» Extracted text:
Happy 50th Birthday to me

On September 17, 2020 - I turn the big 5-0!! Imagine I will be a half century old - 5 decades. How it has been a learning journey as I look back. Thought I would be reflective as I move into a new decade. Seeing how I evolved into the person I am to, you can see your strengths and weaknesses to your personality. Also you can see how events you have in life can change the direction you would have been going down. Of course, these same events can “forever change your life”, and one needs to learn how to pick up those pieces to continue on with your life. Some people don’t like to look back and only forward. If you lost someone, you don’t feel comfortable talking about this person, maybe as it hurts too much to remember the pain of losing that someone. I am of the mind - looking back helps me see how far I have come or what I have overcome. 


In November 2009, I hit a low, probably a form of depression. I didn’t realize at the time, I was heading into a pool of darkness and negativity, not the best person to be around. Venting about my family and my work; your friends can only take so much of it where they need to make boundaries between them and you. Sadly, the result is a loss of a cherished friendship. I feel sad I was a part of ruining that friendship, but I do feel grateful of my time with them and how they have been with me when I needed a friend or confident. Finally, a group of close friends took the courage to tell me I needed professional advice. I listened and followed through and contacted a counsellor. I am thankful still to this day, for seeking a third-person to assist me to work through my multiple issues (as it turned out). One of those issues was the death of sister Kathryn. At the time of my counselling, it had been 18 years since her passing. By the end of our first session, she commented what great cognitive skills I had. Here I had thought I had dealt with my death, so I was surprised to hear that I had only partially dealt with her death. I had gone through the steps of grieving to a level where I could cope and continue on with my life, but I buried the rest of my grief. What I buried was the emotions and feelings of my grief from her loss. Not just saying it, but feeling the release of forgiving myself as well as forgiving her I guess too. Why am I asking for forgiveness? For reasons we truly do not know why, Kathryn decided on ending her life. To begin my true healing of Kathryn, I had to forgive myself (I was a good sister to Kathryn. I should have done more because we were close - why didn’t I signs of her depression state), letting go of the pain and forgive Kathryn of choosing to take her life was the only action to take.  Needing to deal with the emotional grief is hard but it is truly the only way to leave the trauma in the past but still I cherish the memories left to bring a smile to your face instead of feeling the pain and loss.

» Source data:

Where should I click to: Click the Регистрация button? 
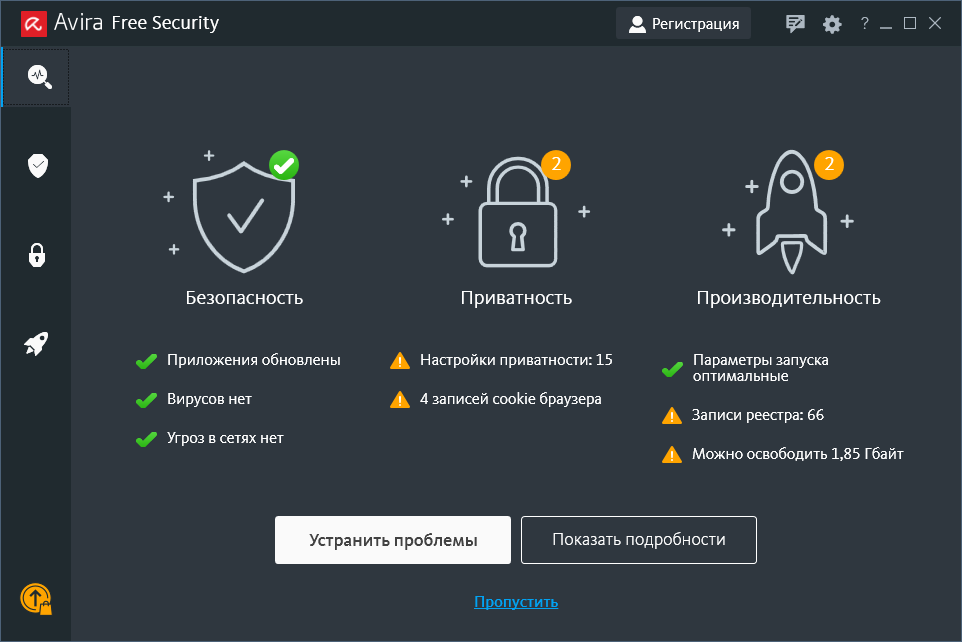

» Assigned task 1: According to the 50th birthday post, how many years had passed since Kathryn's death when the counseling took place?
» Assigned task 2: Carry on the 50th birthday post, starting right after its last sentence.

» Answer box 1: 18 years.

» Answer box 2:
I remember something Kathryn told me after her full-arm amputation due to the recurrence of cancer, she had to learn to grief of what she lost. Would a guy ever hug her or love her even if she doesn’t have an arm? She couldn’t give full hugs anymore (she was a great hugger). Could she experience what it was like to drive a call? (Yes she did. She was a good driver too). Can I be athletic again like I once was? (Yes. She learned how to run despite having hardware keeping her spine stable. Plus she represented Canada in the 1992 ParOlympic Games in Barcelona, Spain). Dealing with grief of losing something allows oneself to move forward to find new joys, new passions, new things which identifies you as a person. That is what is ahead of me for the foreseeable future. A week ago (September 10), it became more clearer that my recovery is probably now focusing on maintenance so I don’t go backwards losing what I gained in muscle tone and strength. I will need time to process and accept what my life will be looking like as a quadriplegic. Grieve the independence I no longer have; grieving the career in Data Collection in the Health Records Department; grieving not being able to travel and explore or visit family and friends live I once did. As I never found that special someone, I felt my purpose/identity was my work at the hospitals. Of course, I was reminded early in my GBS journey from my close friends Sara & John, “We don’t know you from work. Our children don’t know you from work. So your work isn’t the only thing which identifies you to others.” Wow - really didn’t think about it that way. 


So with this coming year as I begin a new decade, I can think of this moment in time by having a fresh slate. Making a new path of new joys, new experiences, finding new passions and purposes to bring fulfillments which leads to an identity and self confidence again. 


Cheers to my 50s! 


Comments

  1. Hard and raw accounts you give. Love you Laura. Happy Birthday, I am humbled to be called your friend.